» Tasks
A: In the post on moving through economic times, what did the writer do after the car lease ran out?
B: Duplicate the stretch of the economic-times post from "This is not" through "Benefits are critical!".

» Page extract
-- start --
Moving Through the economic times

I tend to keep an eye on the news.  It reminds of the work of John Naisbitt and his famous book, “Megatrends”.  His book made a host of predictions that turned out to be really helpful to organizations.  He was and remains one of my heroes of “looking for patterns”.

My car lease ran out at the end of March and I found myself in the position of having to replace my car.  Buying a new car was something I did not want to do.  Leasing another car seemed risky.  In the end, I bought a used car.  It works great and the service at the dealership was excellent.  Yet, as I went through the entire experience a few patterns emerged for me about our changing economy.

Point #1 – Having a job is important!

This is not a new point.  Yet, as I wandered through the dealership, I was reminded by the one simply fact.  No job, no car.  In fact, no job can translate into no home, no food, no… well you know.  No nothing!  Meaningful employment is important.

Point #2 – Benefits are critical!

As we grow older, we need those drug benefit plans to ensure we can pay for the drugs and health services we need.  Without them, the cost of health can become a battle between food, shelter and health.  I firmly believe benefits are going to the next real challenge for families and working people.  Without benefits, we place people and families at grave risk.
-- end --
» Entries provided
-- start --
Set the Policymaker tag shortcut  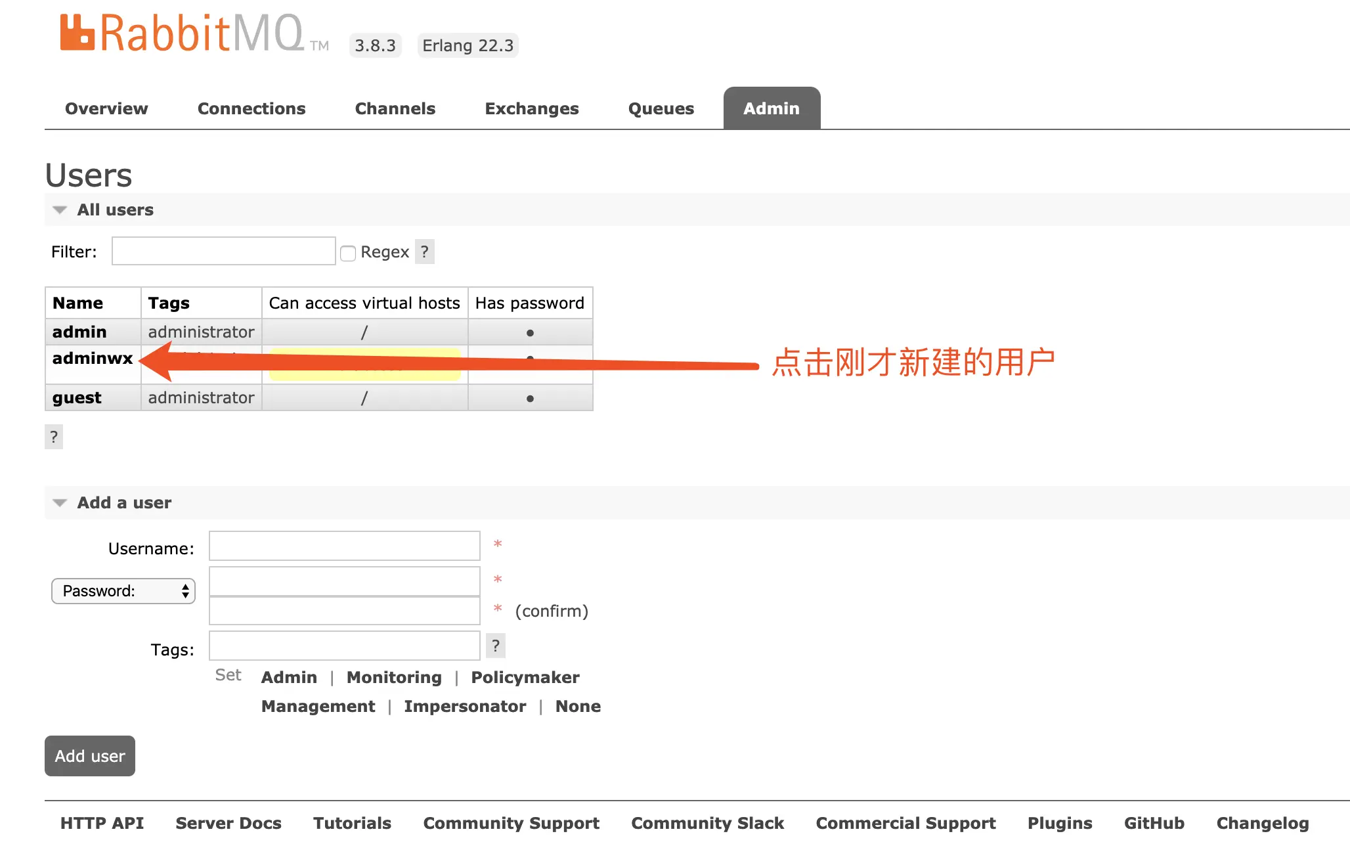(x=525, y=677)
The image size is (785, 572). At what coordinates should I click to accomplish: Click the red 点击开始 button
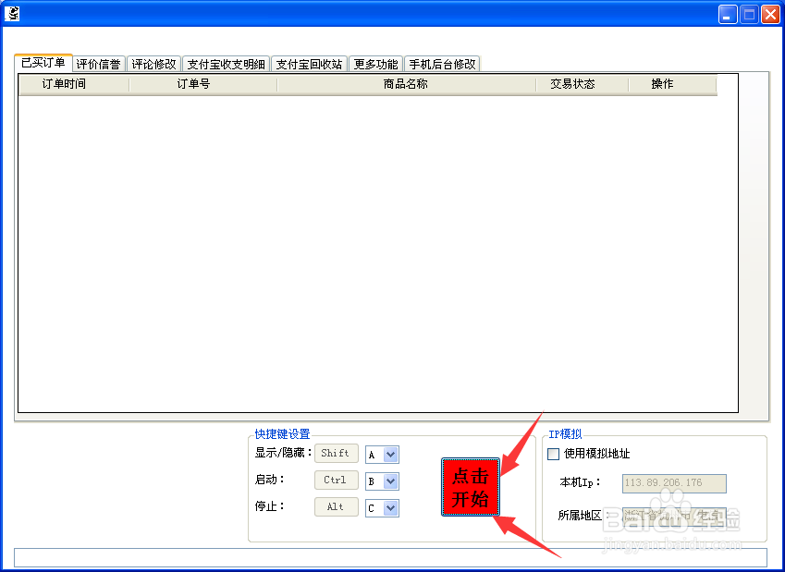(x=470, y=487)
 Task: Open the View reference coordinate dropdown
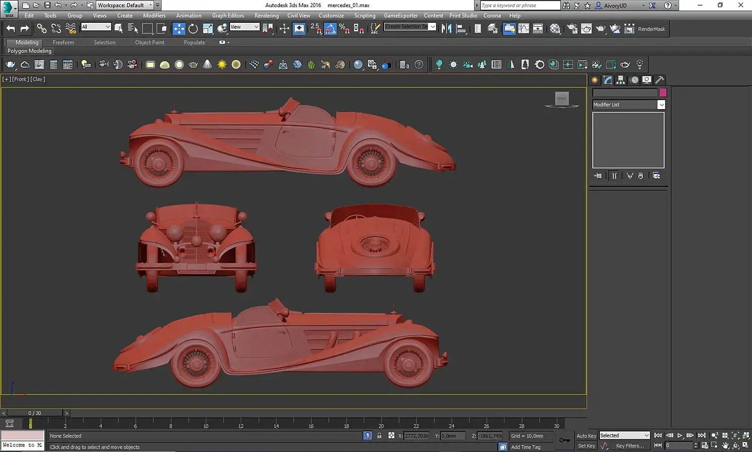click(245, 27)
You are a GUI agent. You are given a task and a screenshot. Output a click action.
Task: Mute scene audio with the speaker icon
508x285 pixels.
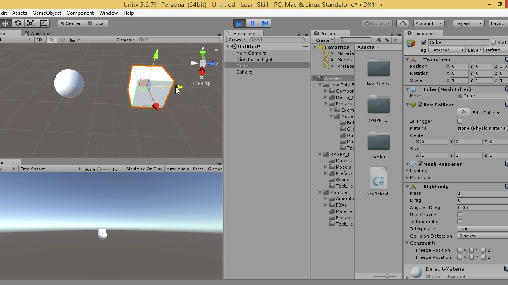(62, 40)
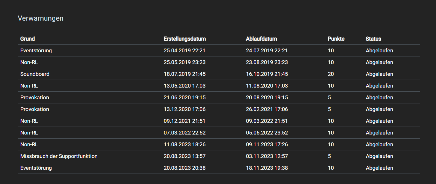Click the Erstellungsdatum column header
Screen dimensions: 436x184
coord(185,39)
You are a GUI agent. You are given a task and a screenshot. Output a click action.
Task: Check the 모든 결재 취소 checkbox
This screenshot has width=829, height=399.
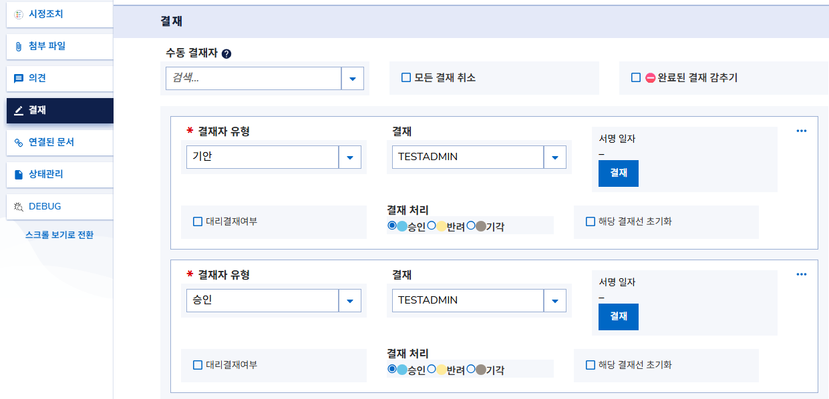(406, 77)
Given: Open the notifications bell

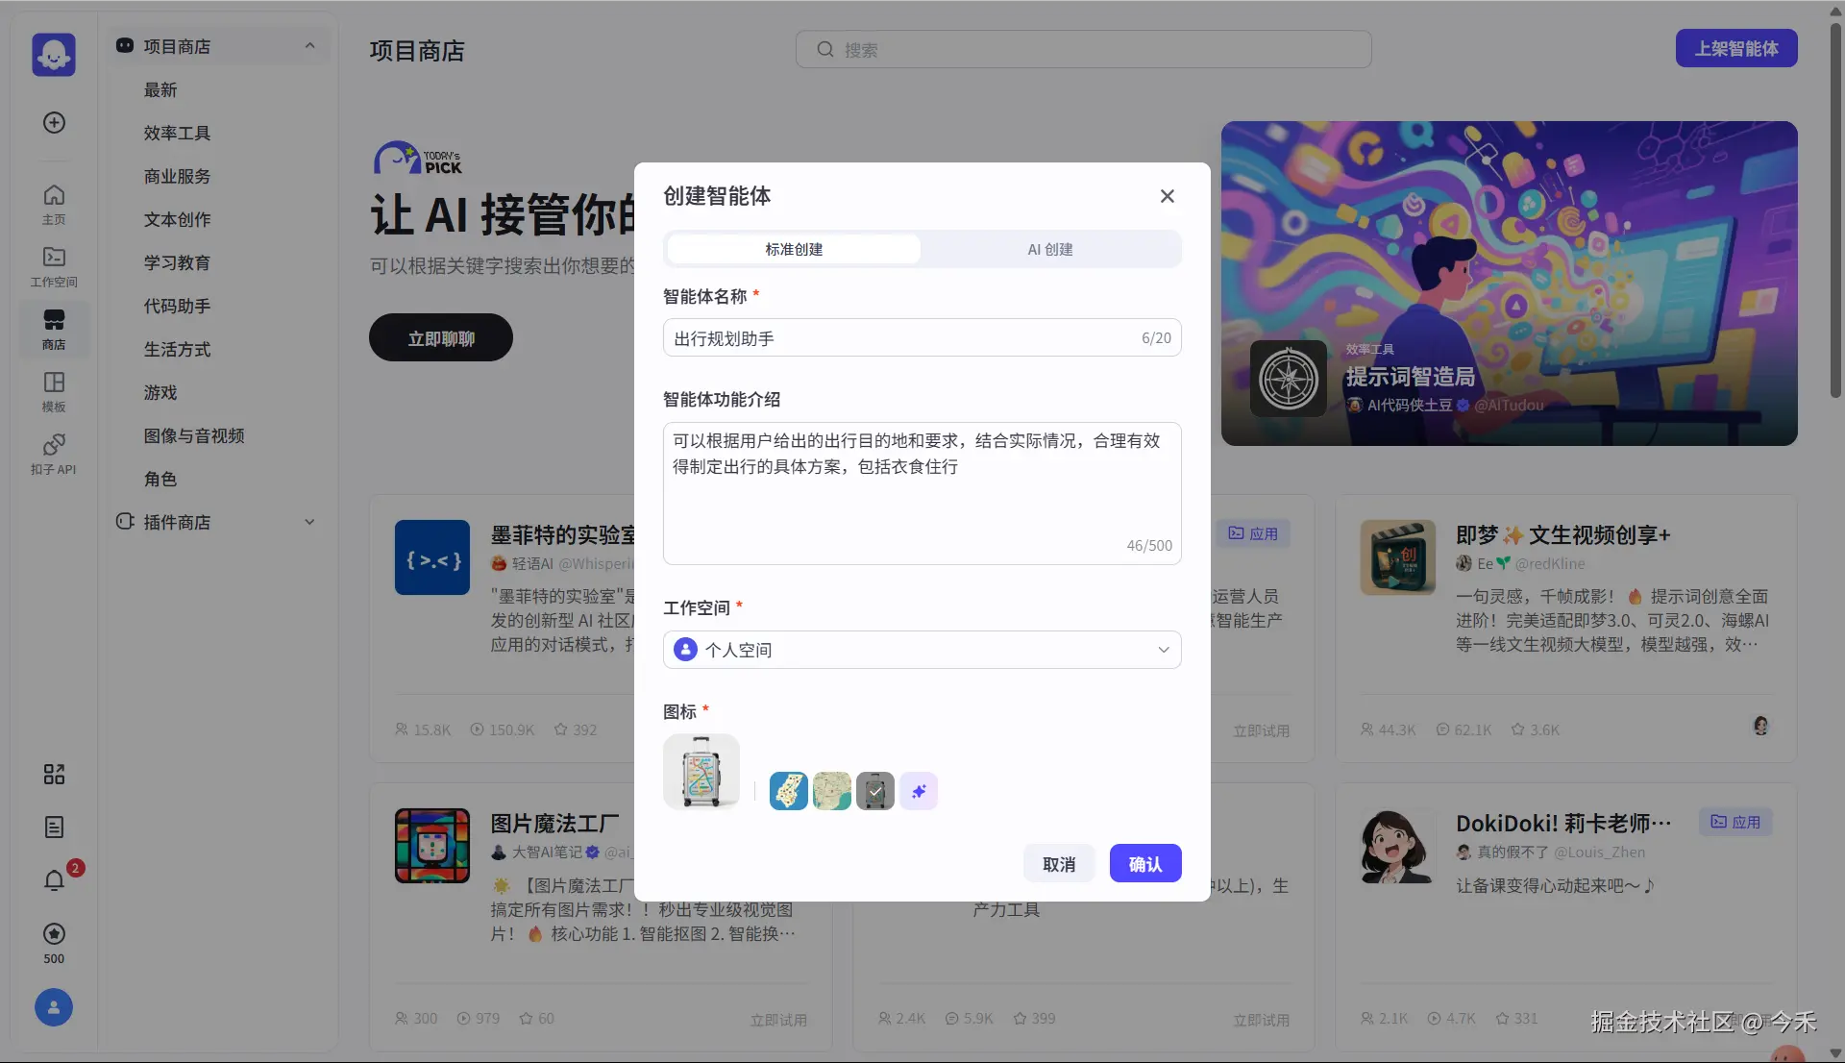Looking at the screenshot, I should (x=55, y=879).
-- end --
» Expected results
A: The writer bought a used car.

B:
This is not a new point.  Yet, as I wandered through the dealership, I was reminded by the one simply fact.  No job, no car.  In fact, no job can translate into no home, no food, no… well you know.  No nothing!  Meaningful employment is important.

Point #2 – Benefits are critical!